==== PAGE EXCERPT ====

TinyML – Machine Learning on Microcontrollers
1. What Is TinyML & Why Now?
TinyML brings machine learning inference to microcontrollers (MCUs) that run on milliwatts—or even microwatts—of power. Unlike SBCs (e.g., Raspberry Pi 4), MCUs have kilobytes to a few megabytes of RAM and no operating system, yet can perform keyword spotting, anomaly detection, and simple vision tasks offline with real-time latency.
2. Hardware: Boards, MCUs & Sensors
Popular Boards
- Arduino Nano 33 BLE Sense (nRF52840, 1 MB Flash, 256 KB RAM; on-board mic/IMU/temp)
- ESP32-S3 (Xtensa dual-core with vector accel; Wi-Fi/BLE; more RAM via PSRAM)
- STM32 (Cortex-M4/M7; DSP extensions; wide ecosystem)
- Raspberry Pi Pico (RP2040) (dual-core M0+; PIO; add external sensors)
Sensor Choices
- Audio mic (keyword spotting, cough detection)
- IMU (gesture, activity, machinery vibration)
- Environmental (temp, humidity, gas—contextual features)
- Low-res camera (basic motion/object presence)
Selection Criteria
- RAM/Flash headroom vs. model size
- Vector/DSP support (CMSIS-NN, ESP-NN)
- Power modes (deep sleep, ULP co-processor)
- I/O & radios (BLE/Wi-Fi) for event streaming
3. Workflow: Data → Features → Model → Firmware
- Collect: Record representative data on the target sensor at production sampling rates.
- Label & Split: Train/val/test; keep a hold-out from a different day/device.
- Feature Engineering: MFCCs for audio; spectral stats for vibration; simple image downsampling (e.g., 96×96 grayscale).
- Model: Choose MCU-friendly architectures; keep parameters small.
- Optimize: int8 quantization; optional pruning/distillation.
- Package: Convert to TFLite Micro or ONNX and generate a C array for Flash.

====

** PROBLEM 1 **
Retype the records starting at the line containing "1920x1200 pixels." and ending at the last line of the records, leaving out the pictures.

==== RECORDS PROVIDED ====

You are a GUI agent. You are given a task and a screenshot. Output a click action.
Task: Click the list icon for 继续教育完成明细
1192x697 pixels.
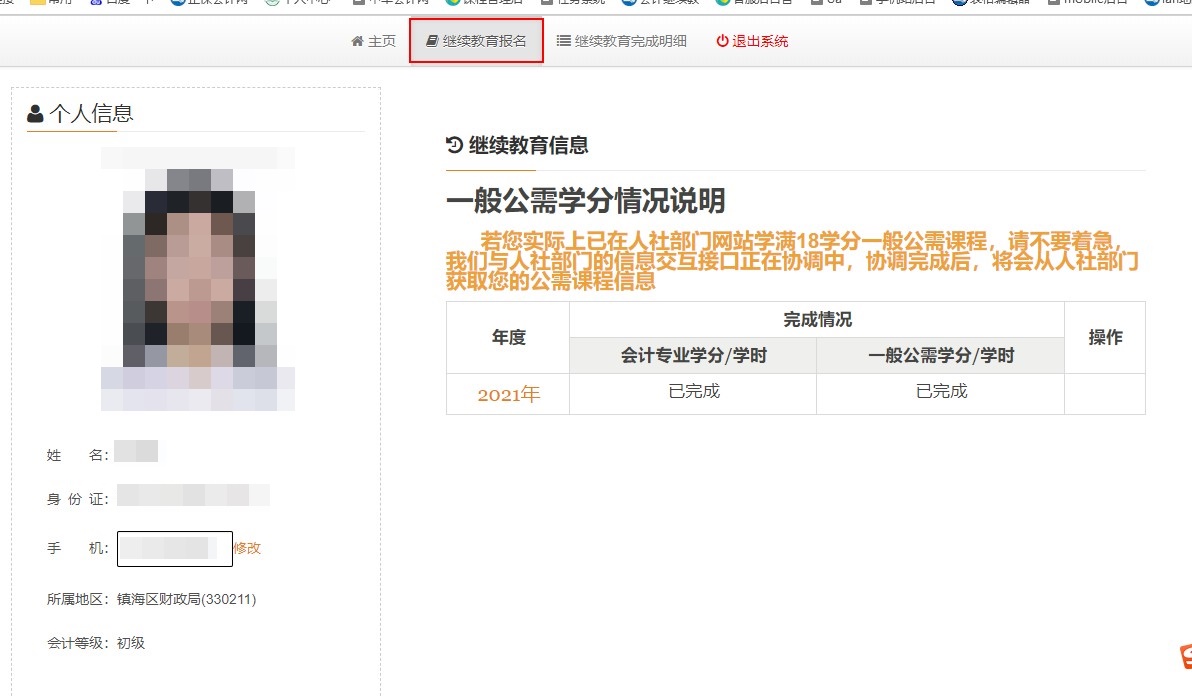(564, 42)
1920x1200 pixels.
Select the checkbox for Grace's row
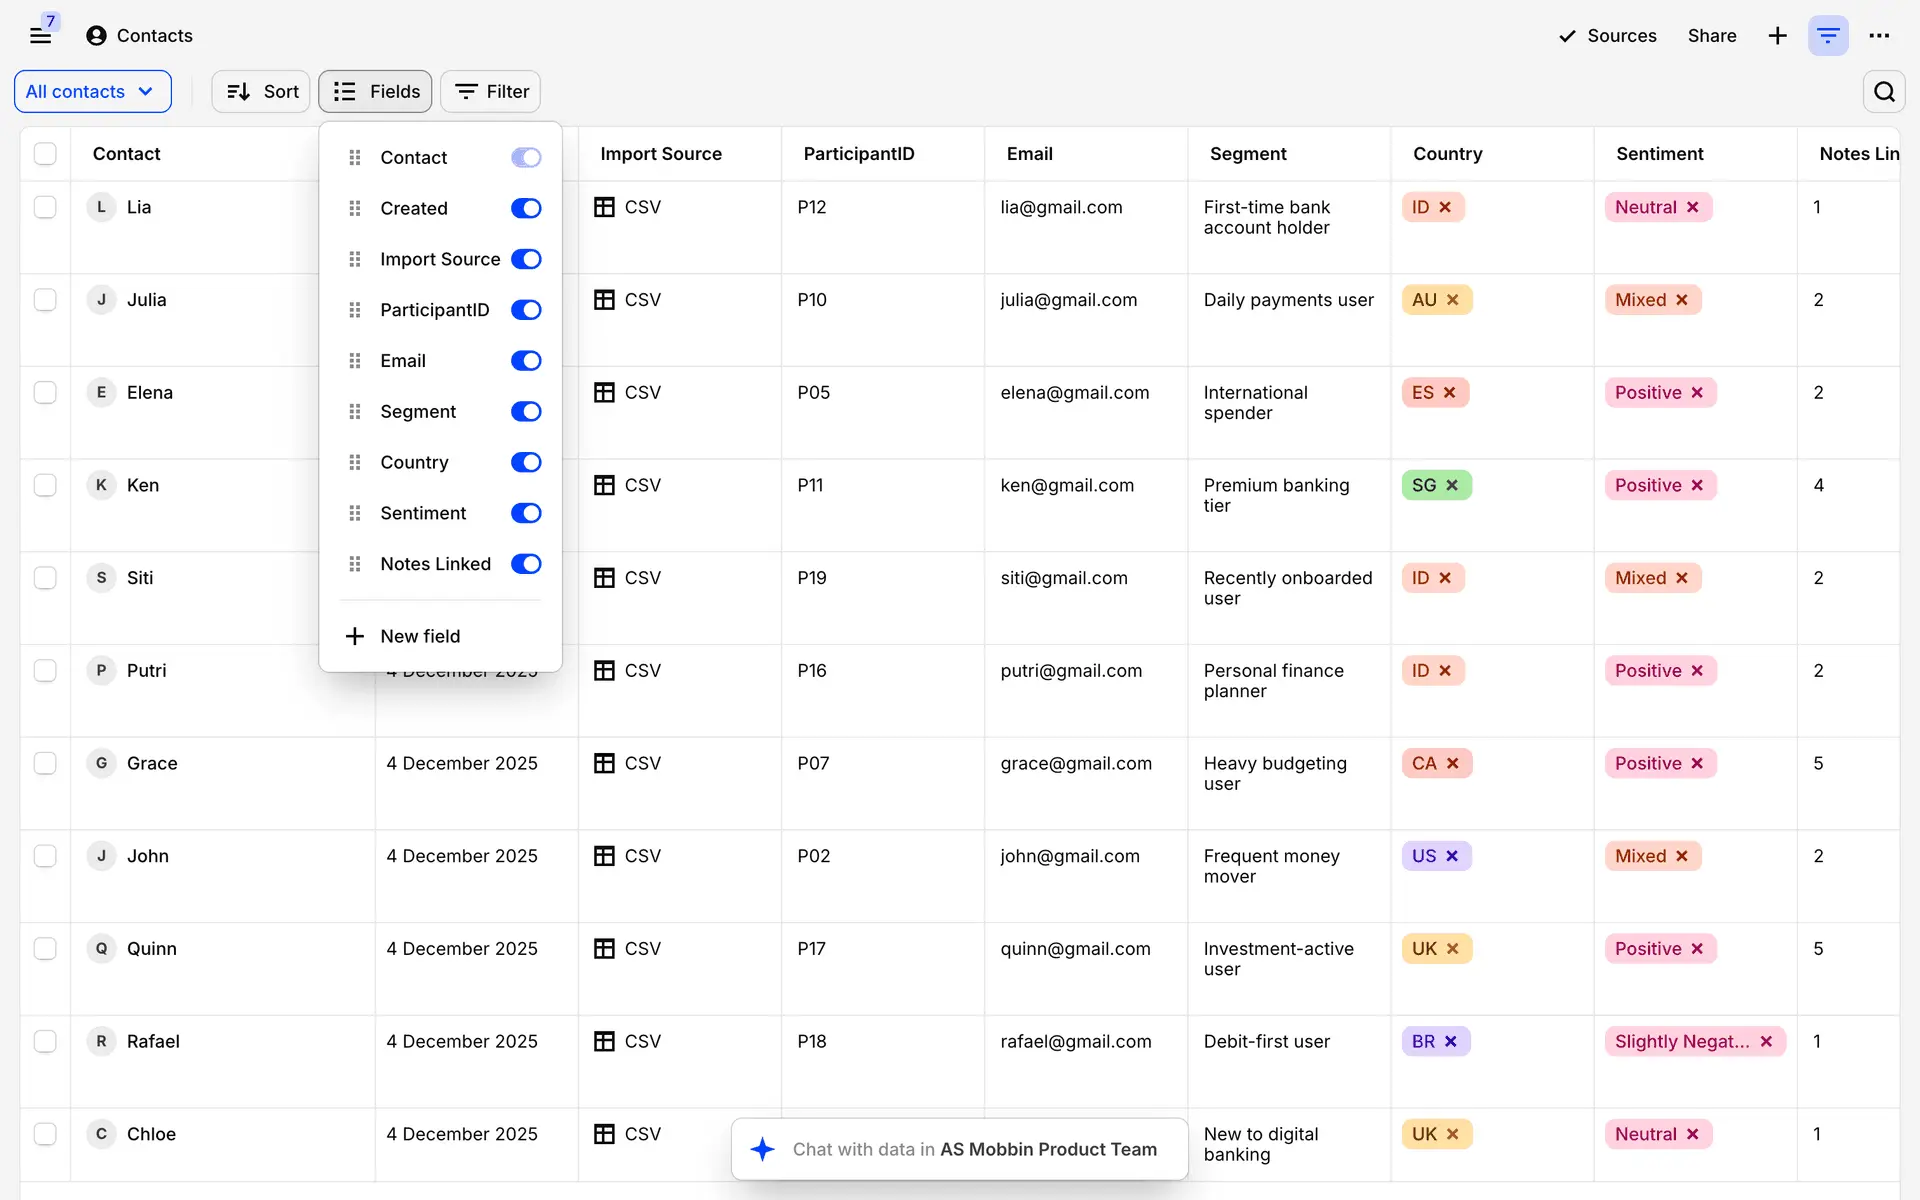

====

** PROBLEM 2 **
In the TinyML page, how much RAM does the Arduino Nano 33 BLE Sense have?

** RESPONSE 1 **
1920x1200 pixels.
Select the checkbox for Grace's row

** RESPONSE 2 **
256 KB